• IPA: /ˈfætən/

fatten (fattens, present participle fattening; past and past participle fattened)

  1. (transitive) To cause (a person or animal) to be fat or fatter.
    We must fatten the turkey in time for Thanksgiving.
    • 1582, Stephen Batman (translator), Batman vppon Bartholomeus Anglicus his Booke De Proprietatibus Rerum, London: Thomas East, Book 6, Chapter 25, p. 82,
      And if the mat[t]er be too little, the vertue of digestion fayleth, and the bodye is dryed, and if the matter and meate be moderate, the meats is well digested, and the bodye fattened, the heart comforted, kinde heate made more, the humors made temperate, & wit made cleere:
    • 1969, Margaret Atwood, The Edible Woman, Toronto: McClelland & Stewart, 2010, Part 1, Chapter 4,
      In that classroom full of oily potato-chip-fattened adolescents, she was everyone’s ideal of translucent perfume-advertisement femininity.
  2. (intransitive, of a person or animal) To become fat or fatter.
    Synonyms: gain weight, put on weight
    He gradually fattened in the five years after getting married.
    • 1774, Henry Home, Lord Kames, Sketches of the History of Man, Dublin: James Williams, Volume 1, Sketch 2, pp. 49-50,
      The Laplanders, possessing a country where corn will not grow, make bread of the inner bark of trees; and Carl Linnaeus reports, that swine there fatten on that food […]
    • 1916, James Joyce, A Portrait of the Artist as a Young Man, Chapter 3,
      His soul was fattening and congealing into a gross grease, plunging ever deeper in its dull fear into a sombre threatening dusk […]

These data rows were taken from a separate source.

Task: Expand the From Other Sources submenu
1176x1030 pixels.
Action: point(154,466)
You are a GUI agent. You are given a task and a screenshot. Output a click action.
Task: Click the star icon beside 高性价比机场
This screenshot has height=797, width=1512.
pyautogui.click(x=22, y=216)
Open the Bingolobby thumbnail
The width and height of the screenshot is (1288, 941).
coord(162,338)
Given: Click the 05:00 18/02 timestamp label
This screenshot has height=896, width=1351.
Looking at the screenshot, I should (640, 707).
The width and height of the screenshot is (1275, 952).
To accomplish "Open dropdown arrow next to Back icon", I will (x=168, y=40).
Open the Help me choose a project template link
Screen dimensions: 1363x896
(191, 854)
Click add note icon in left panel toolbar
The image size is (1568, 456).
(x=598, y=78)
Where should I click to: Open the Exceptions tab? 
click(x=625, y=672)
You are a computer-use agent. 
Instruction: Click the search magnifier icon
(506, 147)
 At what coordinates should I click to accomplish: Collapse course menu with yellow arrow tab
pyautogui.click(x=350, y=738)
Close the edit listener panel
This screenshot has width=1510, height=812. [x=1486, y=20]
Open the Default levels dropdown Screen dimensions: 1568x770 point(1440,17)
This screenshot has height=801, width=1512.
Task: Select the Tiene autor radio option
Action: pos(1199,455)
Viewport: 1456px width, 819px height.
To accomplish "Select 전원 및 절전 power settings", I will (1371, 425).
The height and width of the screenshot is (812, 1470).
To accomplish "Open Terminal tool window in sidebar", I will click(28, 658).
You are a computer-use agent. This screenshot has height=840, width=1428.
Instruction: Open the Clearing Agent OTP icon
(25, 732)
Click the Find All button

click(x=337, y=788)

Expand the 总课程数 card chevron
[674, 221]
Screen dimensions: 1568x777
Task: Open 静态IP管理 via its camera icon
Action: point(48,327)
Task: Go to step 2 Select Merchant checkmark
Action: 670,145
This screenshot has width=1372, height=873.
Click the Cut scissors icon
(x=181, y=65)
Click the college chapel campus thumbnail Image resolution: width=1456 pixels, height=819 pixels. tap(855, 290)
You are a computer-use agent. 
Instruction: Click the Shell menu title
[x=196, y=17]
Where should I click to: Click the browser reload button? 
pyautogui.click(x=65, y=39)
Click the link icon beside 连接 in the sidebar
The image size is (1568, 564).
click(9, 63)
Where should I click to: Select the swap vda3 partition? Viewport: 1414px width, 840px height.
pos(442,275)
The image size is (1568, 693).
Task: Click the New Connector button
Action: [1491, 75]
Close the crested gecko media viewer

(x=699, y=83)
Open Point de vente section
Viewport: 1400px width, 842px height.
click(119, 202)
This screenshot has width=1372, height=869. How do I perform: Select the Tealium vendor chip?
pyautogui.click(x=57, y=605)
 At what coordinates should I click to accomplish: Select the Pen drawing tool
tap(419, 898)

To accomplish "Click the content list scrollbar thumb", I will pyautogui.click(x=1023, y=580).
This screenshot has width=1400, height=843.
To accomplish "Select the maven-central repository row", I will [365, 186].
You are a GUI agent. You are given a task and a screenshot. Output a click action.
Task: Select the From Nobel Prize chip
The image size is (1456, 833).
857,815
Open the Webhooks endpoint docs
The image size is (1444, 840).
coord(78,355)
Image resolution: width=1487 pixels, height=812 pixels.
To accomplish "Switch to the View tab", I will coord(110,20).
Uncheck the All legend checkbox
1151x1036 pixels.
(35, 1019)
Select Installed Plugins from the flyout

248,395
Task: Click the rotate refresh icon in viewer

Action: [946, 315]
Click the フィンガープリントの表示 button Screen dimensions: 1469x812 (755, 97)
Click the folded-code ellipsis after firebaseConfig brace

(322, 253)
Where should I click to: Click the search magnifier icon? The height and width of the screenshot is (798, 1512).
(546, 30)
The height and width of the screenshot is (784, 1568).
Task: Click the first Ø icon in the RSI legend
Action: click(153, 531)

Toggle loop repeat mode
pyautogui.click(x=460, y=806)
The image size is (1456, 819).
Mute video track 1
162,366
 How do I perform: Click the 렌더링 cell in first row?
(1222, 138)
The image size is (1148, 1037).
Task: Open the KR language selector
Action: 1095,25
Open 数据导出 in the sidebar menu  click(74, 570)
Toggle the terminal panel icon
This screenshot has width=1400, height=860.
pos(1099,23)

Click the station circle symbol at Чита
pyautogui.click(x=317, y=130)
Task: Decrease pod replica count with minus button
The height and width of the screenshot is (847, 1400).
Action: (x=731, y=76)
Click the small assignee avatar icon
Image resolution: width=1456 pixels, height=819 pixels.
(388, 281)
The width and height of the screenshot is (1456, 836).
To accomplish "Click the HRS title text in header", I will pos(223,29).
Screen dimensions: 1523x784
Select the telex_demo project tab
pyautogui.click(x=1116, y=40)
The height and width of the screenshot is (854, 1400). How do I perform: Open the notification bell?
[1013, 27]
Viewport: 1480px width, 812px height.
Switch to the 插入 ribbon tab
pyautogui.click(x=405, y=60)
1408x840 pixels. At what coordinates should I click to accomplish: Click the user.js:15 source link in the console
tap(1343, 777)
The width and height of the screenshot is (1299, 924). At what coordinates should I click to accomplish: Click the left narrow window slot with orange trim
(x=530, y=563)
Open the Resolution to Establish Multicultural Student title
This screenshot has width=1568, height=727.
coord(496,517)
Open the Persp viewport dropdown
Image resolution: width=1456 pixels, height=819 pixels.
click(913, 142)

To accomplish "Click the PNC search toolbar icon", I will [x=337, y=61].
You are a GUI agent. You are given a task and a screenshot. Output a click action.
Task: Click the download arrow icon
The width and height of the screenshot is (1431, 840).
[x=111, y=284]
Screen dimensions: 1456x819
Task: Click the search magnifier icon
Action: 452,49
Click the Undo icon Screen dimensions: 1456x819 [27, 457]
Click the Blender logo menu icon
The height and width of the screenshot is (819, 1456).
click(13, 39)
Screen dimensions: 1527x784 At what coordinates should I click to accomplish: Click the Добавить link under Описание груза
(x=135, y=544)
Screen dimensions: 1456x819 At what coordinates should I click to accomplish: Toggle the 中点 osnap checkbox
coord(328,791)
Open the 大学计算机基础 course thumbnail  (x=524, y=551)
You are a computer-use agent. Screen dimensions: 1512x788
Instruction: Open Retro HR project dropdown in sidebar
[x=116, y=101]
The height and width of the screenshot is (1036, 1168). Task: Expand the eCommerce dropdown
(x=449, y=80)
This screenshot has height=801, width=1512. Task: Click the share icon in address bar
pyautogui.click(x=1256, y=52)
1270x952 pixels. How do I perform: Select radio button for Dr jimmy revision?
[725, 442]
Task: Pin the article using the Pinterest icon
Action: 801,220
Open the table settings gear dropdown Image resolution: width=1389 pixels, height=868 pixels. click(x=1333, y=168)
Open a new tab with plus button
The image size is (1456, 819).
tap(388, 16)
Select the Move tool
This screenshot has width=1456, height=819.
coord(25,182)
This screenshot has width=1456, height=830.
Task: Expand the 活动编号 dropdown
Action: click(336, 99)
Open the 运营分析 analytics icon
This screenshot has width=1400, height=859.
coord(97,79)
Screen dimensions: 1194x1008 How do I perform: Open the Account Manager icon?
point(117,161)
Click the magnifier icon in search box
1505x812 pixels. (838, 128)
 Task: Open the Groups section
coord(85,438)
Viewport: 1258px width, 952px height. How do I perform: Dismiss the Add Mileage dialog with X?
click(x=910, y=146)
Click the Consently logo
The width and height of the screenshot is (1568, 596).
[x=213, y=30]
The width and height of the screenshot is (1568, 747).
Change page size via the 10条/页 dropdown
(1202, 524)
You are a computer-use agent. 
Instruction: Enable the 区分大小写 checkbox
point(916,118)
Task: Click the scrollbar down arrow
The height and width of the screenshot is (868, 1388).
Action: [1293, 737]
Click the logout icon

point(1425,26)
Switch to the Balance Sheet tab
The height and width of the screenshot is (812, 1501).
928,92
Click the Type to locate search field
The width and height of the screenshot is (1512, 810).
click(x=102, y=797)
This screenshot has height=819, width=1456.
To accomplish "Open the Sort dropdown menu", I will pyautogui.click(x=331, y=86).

    • 1955, J. P. Donleavy, The Ginger Man, New York: Dell, 1965, Chapter 6, p. 43,
      Mushrooms fatten in the warm September rain.
  3. (transitive) To make thick or thicker (something containing paper, often money).
    • 1920, Sinclair Lewis, Main Street (novel), New York: Harcourt, Brace, Chapter 33, p. 401,
      “You horrible old man, you’ve always tried to turn Erik into a slave, to fatten your pocketbook! […] ”
    • 1995, Rohinton Mistry, A Fine Balance, London: Faber & Faber, 1997, Part 5, p. 241,
      The news spread, about the bastard caterer who was toying with their religious sentiments, trampling on their beliefs, polluting their beings, all for the sake of fattening his miserable wallet.
    • 2000, Michael Chabon, The Amazing Adventures of Kavalier and Clay, New York: Random House, Part 3, Chapter 2, p. 177,
      It was the impotence of the money, and of all the pent-up warlike fancies that had earned it, to do anything but elaborate the wardrobe and fatten the financial portfolios of the owners of Empire Comics that so frustrated and enraged him.
  4. (intransitive) To become thick or thicker.
    • 1929, Thomas Wolfe, Look Homeward, Angel, London: Heinemann, 1930, Part 2, Chapter 22,
      A broad river of white paper rushed constantly up from the cylinder and leaped into a mangling chaos of machinery whence it emerged a second later, cut, printed, folded and stacked, sliding along a board with a hundred others in a fattening sheaf.
  5. (transitive) To make (soil) fertile and fruitful.
    Synonyms: enrich
    to fatten land
    • 1612, Joseph Hall (bishop), Contemplations vpon the Principall Passages of the Holie Storie, London: Sa. Macham, Volume 1, Book 4, p. 333,
      As the riuer of Nilus was to Egypt in steed of heauen to moisten and fatten the earth; so their confidence was more in it then in heauen;
    • 1850, Christina Rossetti, “A Testimony” in Goblin Market and Other Poems, London: Macmillan, 1862, p. 163,
      The earth is fattened with our dead;
      She swallows more and doth not cease:
      Therefore her wine and oil increase
      And her sheaves are not numberèd;
  6. (intransitive) To become fertile and fruitful.
    • 1700, John Dryden (translator), “The First Book of Homer’s Iliad” in Fables Ancient and Modern, London: Jacob Tonson, p. 205,
      These hostile Fields shall fatten with thy Blood.